Gold’s on everyone’s minds lately after jumping by over $150 in under a week following the collapse of SVB and unsettling unemployment reports. On March 16, prices reached a six-week high before jumping beyond the $2,000 line for the first time since early 2022 when Russia invaded Ukraine. With this excellent momentum, more investors are turning toward the shiny precious metal to protect their assets amid the failing economy, allowing prices to surge even higher.
At the beginning of the year, many analysts and banks alike set their price forecasts for gold’s 2023 performance rates at a modest level, though given March’s events, modesty may not be necessary anymore. A few banks are already increasing their predictions as worldwide markets continue stockpiling gold to prepare for the nearing banking crisis that’s already on the horizon in the United States.
SVB Financial, the 16th largest commercial banking institution in the U.S. was not a silo failure when it collapsed on March 10. A few days later, Credit Suisse, one of the largest banking institutions in Europe, suffered a price drop of over 30% after losing approximately $8 billion last year. The banking crisis and market tensions are spreading globally at astronomical rates, and the sooner the economy fails, the faster gold will rise.
With all of these factors in mind, commodity analysts from Commerzbank believe gold prices should end the year around $1,950 per ounce. To put this into perspective, gold prices entered 2023 at $1823.91. At the time, the average forecast among major analysts on gold performance for the year was around $1,859 per ounce, meaning Commersbank’s forecast shows more promising improvements based on recent market developments.
After February’s price dips following shaky Federal Reserve actions, gold has been steadily holding its prices above the $1,900 line, proving its stability amid market volatility. Thu Lan Nguyen, the German bank’s head of commodity research, explains how their predictions revolve around how the Federal Reserve shapes its monetary policy to respond to the economy and how these actions affect the banking crisis.
As of right now, we can semi-predict how certain economic scenarios may play out, though no one actually knows for sure. For example, in February, gold prices dragged because the Federal Reserve hiked interest rates to control inflation.

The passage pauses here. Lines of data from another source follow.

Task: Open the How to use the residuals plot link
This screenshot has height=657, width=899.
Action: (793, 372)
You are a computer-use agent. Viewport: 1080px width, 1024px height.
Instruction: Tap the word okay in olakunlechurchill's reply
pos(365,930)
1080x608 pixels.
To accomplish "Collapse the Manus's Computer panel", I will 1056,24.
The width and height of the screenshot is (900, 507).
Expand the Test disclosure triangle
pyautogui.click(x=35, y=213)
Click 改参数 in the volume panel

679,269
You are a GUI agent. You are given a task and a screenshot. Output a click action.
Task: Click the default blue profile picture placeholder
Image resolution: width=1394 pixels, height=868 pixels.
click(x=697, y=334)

Come early March, this action turned into an overcorrection that contributed to the SVB meltdown, ultimately skyrocketing gold prices.
“If further bankruptcies follow or if the market increases prices in the risk of contagion effects, interest rate expectations could fall further and the gold price could, in turn, receive further tailwind as a result,” Nguyen explains. Conversely, if the economy settles and fears of a banking crisis calm down, then gold prices will likely follow suit.
Understanding exactly which scenario will play out can feel like a guessing game, though it’s important to remember that investment demand is only one small sector impacting gold’s prices. Demand from other sectors, including central banks, will likely remain steady or continue rising as we persist through 2023. If investor demand from individuals continues to rise at its current rate, we could breach Commerzbank’s $1,950 prediction.
“U.S. President Biden assured all account holders of immediate and full access to their money at the affected institutions, which should have significantly reduced the likelihood of further stress in the financial system,” Nguyen continues. “The Swiss National Bank also came to the rescue by providing liquidity support. If fears can be allayed, this could, according to our U.S. experts, allow the Fed to raise interest rates further in order to curb inflation, which remains too high. In this case, the gold price would likely give up its recent gains.”
According to CME FedWatch Tool, analysis shows an 80% likelihood of another Fed interest rate increase by 25 basis points in the next week. The same predictions show a 55% chance of another hike in May with rate cuts coming by late summer.
Keep in mind that projections surrounding Federal Reserve policies have shown excessive volatility. Some predictions show a 50% chance of no rate cuts at all.
Regardless of how predictions play out, Commerzbank still firmly believes the Federal Reserve will reduce interest rates by the end of the year, ultimately supporting increased gold prices. “The market’s focus would subsequently turn to possible interest rate cuts, which should make gold look more attractive again in relative terms, as the price development of the last few days has impressively shown,” Nguyen concludes.
As always, investors should consult their financial advisors before making any portfolio decisions.